[Available data — start]

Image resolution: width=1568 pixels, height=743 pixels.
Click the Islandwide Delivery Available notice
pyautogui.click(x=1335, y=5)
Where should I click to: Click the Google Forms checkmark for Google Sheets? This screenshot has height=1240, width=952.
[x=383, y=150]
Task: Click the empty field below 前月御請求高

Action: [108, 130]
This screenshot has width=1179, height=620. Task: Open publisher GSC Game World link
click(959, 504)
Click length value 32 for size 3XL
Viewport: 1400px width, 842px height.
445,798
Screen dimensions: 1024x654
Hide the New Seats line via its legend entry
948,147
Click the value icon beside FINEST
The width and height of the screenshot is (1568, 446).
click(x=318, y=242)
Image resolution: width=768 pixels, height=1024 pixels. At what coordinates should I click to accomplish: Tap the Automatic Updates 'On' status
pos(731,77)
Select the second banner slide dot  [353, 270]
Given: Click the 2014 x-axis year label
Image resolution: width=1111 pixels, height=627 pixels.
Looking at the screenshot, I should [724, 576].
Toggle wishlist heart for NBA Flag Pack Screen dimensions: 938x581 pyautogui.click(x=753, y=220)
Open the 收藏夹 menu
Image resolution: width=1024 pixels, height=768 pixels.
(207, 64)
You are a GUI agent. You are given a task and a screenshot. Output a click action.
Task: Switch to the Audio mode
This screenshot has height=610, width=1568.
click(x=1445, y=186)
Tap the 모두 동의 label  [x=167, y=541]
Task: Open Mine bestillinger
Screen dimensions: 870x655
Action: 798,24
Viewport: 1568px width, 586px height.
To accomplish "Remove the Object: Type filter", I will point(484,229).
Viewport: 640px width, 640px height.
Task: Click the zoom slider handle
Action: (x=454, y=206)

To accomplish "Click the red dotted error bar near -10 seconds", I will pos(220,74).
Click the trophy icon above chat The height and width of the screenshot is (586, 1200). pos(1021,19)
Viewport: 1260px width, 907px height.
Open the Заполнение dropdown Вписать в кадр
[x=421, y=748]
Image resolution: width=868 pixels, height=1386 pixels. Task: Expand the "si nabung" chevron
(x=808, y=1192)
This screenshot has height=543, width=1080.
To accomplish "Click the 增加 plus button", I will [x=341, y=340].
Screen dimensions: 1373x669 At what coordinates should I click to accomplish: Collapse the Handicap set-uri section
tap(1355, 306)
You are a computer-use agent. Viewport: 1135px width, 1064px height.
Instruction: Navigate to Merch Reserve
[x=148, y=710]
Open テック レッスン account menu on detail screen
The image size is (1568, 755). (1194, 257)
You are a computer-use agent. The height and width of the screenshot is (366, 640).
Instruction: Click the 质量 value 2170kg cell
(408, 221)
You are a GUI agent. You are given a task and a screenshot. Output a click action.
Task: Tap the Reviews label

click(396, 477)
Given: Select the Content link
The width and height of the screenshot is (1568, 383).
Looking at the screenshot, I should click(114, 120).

[Available data — finish]

→ Try it:
Here, the records must be output exactly and in full.

→ Exercise answer:
Image resolution: width=1568 pixels, height=743 pixels.
Click the Islandwide Delivery Available notice
pyautogui.click(x=1335, y=5)
Where should I click to: Click the Google Forms checkmark for Google Sheets? This screenshot has height=1240, width=952.
[x=383, y=150]
Task: Click the empty field below 前月御請求高

Action: [108, 130]
This screenshot has width=1179, height=620. Task: Open publisher GSC Game World link
click(959, 504)
Click length value 32 for size 3XL
Viewport: 1400px width, 842px height.
445,798
Screen dimensions: 1024x654
Hide the New Seats line via its legend entry
948,147
Click the value icon beside FINEST
The width and height of the screenshot is (1568, 446).
click(x=318, y=242)
Image resolution: width=768 pixels, height=1024 pixels. At what coordinates should I click to accomplish: Tap the Automatic Updates 'On' status
pos(731,77)
Select the second banner slide dot  [353, 270]
Given: Click the 2014 x-axis year label
Image resolution: width=1111 pixels, height=627 pixels.
Looking at the screenshot, I should [724, 576].
Toggle wishlist heart for NBA Flag Pack Screen dimensions: 938x581 pyautogui.click(x=753, y=220)
Open the 收藏夹 menu
Image resolution: width=1024 pixels, height=768 pixels.
(207, 64)
You are a GUI agent. You are given a task and a screenshot. Output a click action.
Task: Switch to the Audio mode
This screenshot has height=610, width=1568.
click(x=1445, y=186)
Tap the 모두 동의 label  [x=167, y=541]
Task: Open Mine bestillinger
Screen dimensions: 870x655
Action: 798,24
Viewport: 1568px width, 586px height.
To accomplish "Remove the Object: Type filter", I will point(484,229).
Viewport: 640px width, 640px height.
Task: Click the zoom slider handle
Action: (x=454, y=206)

To accomplish "Click the red dotted error bar near -10 seconds", I will pos(220,74).
Click the trophy icon above chat The height and width of the screenshot is (586, 1200). pos(1021,19)
Viewport: 1260px width, 907px height.
Open the Заполнение dropdown Вписать в кадр
[x=421, y=748]
Image resolution: width=868 pixels, height=1386 pixels. Task: Expand the "si nabung" chevron
(x=808, y=1192)
This screenshot has height=543, width=1080.
To accomplish "Click the 增加 plus button", I will [x=341, y=340].
Screen dimensions: 1373x669 At what coordinates should I click to accomplish: Collapse the Handicap set-uri section
tap(1355, 306)
You are a computer-use agent. Viewport: 1135px width, 1064px height.
Instruction: Navigate to Merch Reserve
[x=148, y=710]
Open テック レッスン account menu on detail screen
The image size is (1568, 755). (1194, 257)
You are a computer-use agent. The height and width of the screenshot is (366, 640).
Instruction: Click the 质量 value 2170kg cell
(408, 221)
You are a GUI agent. You are given a task and a screenshot. Output a click action.
Task: Tap the Reviews label

click(396, 477)
Given: Select the Content link
The width and height of the screenshot is (1568, 383).
Looking at the screenshot, I should click(114, 120).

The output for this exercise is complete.